* The task: Word for word, set down the records and skip each picture.

(Stored data entries)
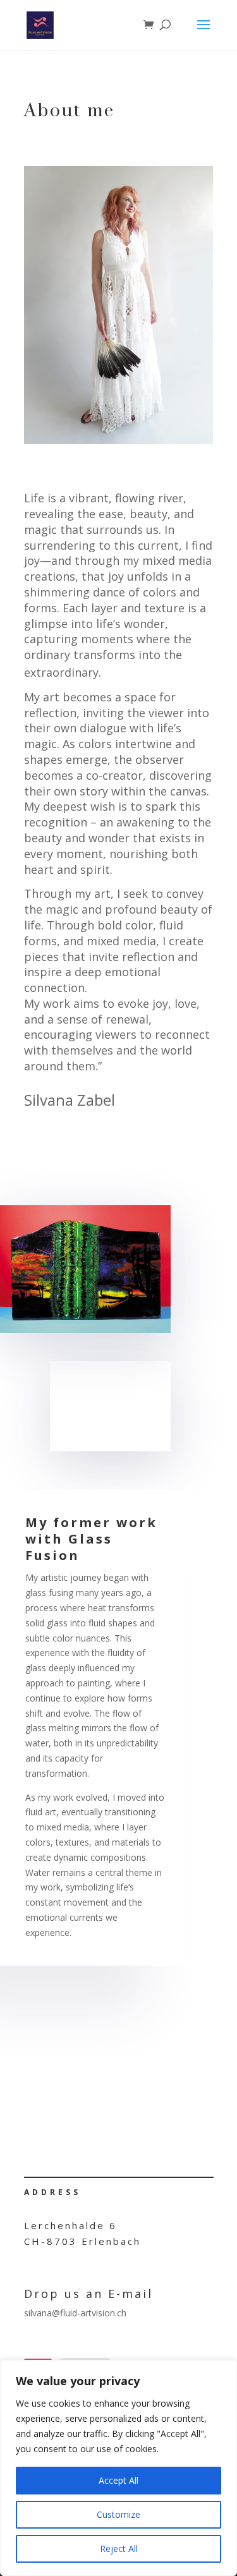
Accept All (118, 2480)
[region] (118, 2468)
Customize (118, 2514)
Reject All (119, 2549)
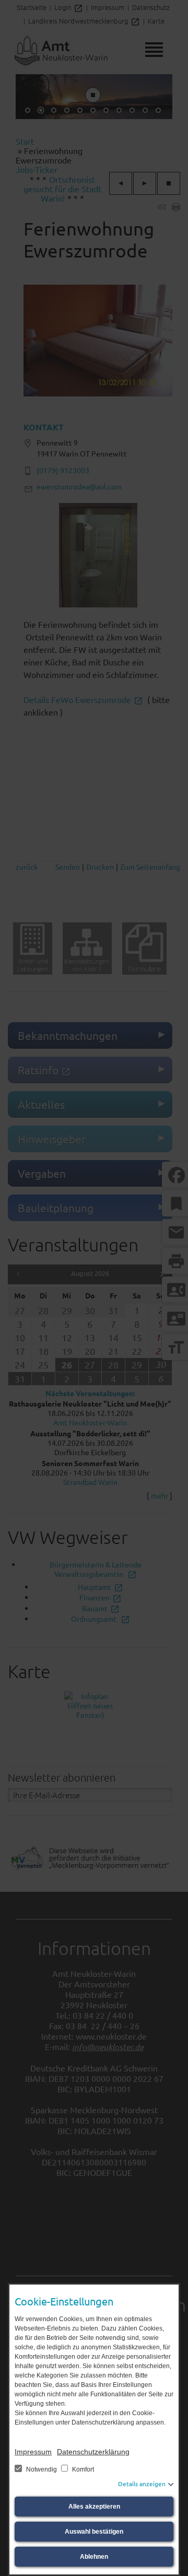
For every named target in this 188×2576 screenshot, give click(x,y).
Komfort (82, 2469)
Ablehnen (94, 2556)
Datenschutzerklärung (93, 2452)
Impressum (33, 2452)
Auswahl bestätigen (94, 2531)
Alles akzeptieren (94, 2506)
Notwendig (41, 2469)
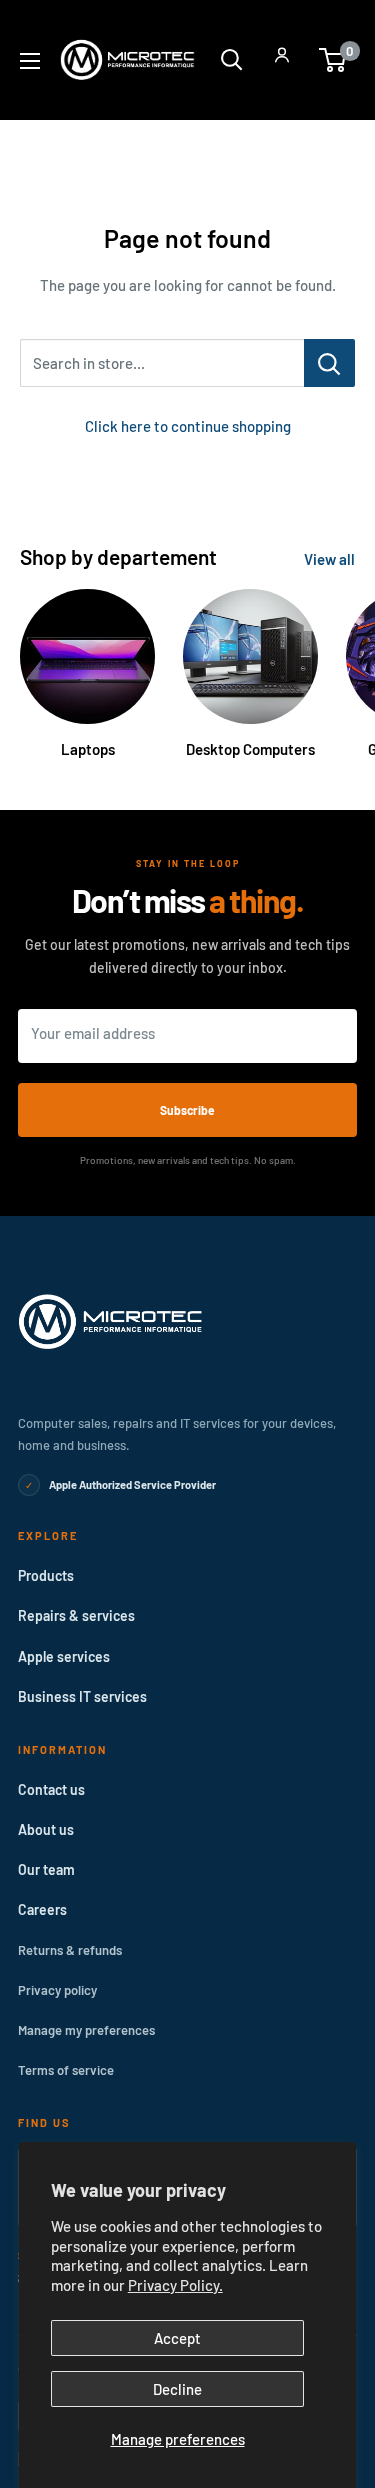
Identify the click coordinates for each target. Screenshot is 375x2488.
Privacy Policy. (175, 2285)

* Written answer:
Accept All (118, 2480)
[region] (118, 2468)
Customize (118, 2514)
Reject All (119, 2549)
For every named target in this 188×2576 screenshot, give click(x,y).
Komfort (82, 2469)
Ablehnen (94, 2556)
Datenschutzerklärung (93, 2452)
Impressum (33, 2452)
Auswahl bestätigen (94, 2531)
Alles akzeptieren (94, 2506)
Notwendig (41, 2469)
Identify the click coordinates for each target. Screenshot is 375x2488.
Privacy Policy. (175, 2285)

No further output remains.